Extracted data entries
*** Block opens ***

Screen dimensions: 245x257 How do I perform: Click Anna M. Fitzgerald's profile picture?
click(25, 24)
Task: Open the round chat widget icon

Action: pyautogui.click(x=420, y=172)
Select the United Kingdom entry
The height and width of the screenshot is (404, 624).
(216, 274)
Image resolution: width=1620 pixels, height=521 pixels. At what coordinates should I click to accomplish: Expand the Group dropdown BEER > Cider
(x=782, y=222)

*** Block closes ***
*** Block opens ***

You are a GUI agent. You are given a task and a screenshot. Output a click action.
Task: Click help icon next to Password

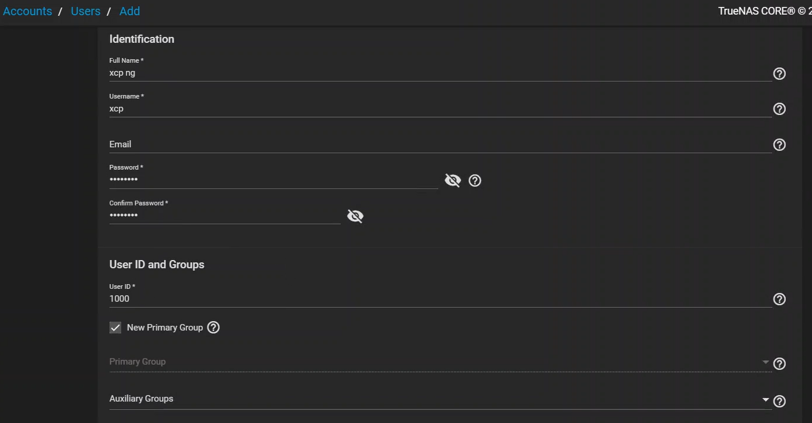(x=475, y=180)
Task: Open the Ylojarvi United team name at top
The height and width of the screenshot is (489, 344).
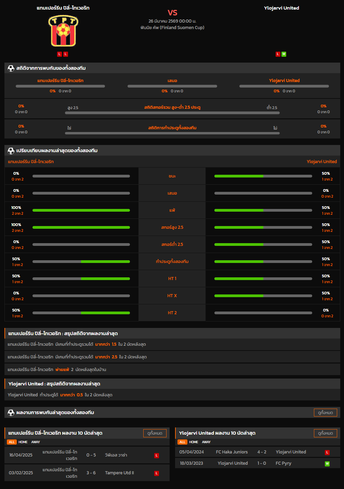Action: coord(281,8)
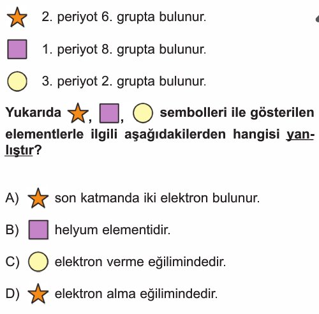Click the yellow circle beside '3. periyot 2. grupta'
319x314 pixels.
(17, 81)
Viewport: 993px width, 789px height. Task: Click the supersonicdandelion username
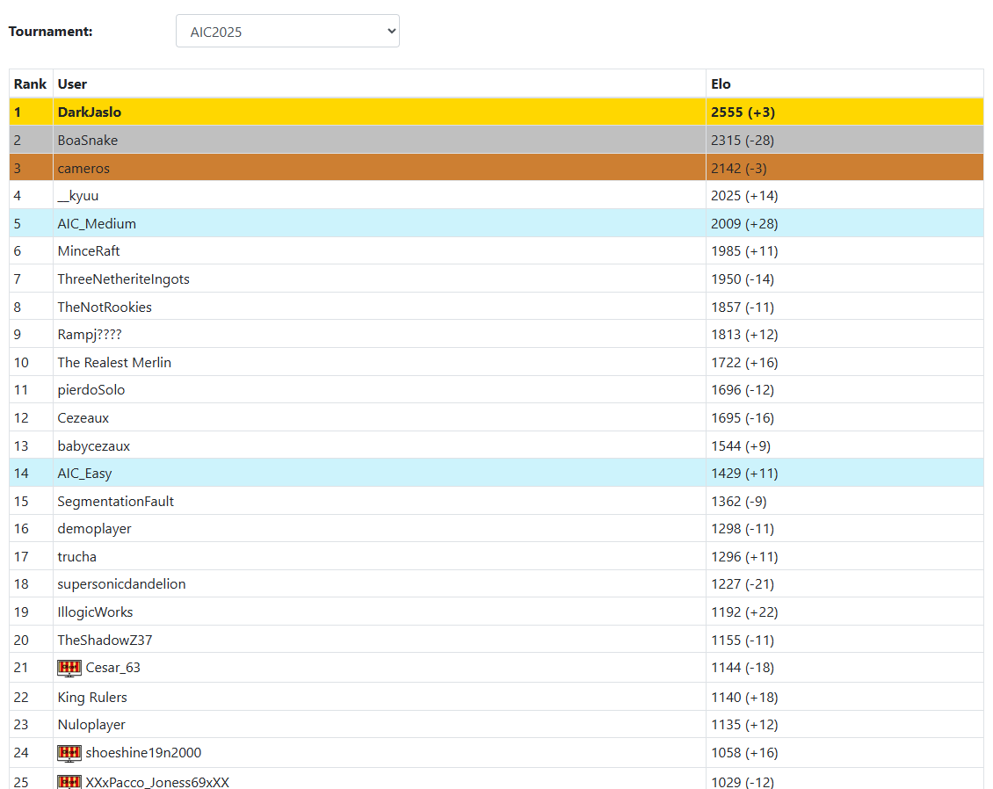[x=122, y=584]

*** Block closes ***

WORK REQUIRED
Copy out each line from the preceding entries that mentions the word "United".

YOUR SOLUTION
Select the United Kingdom entry
Task: Open the Ylojarvi United team name at top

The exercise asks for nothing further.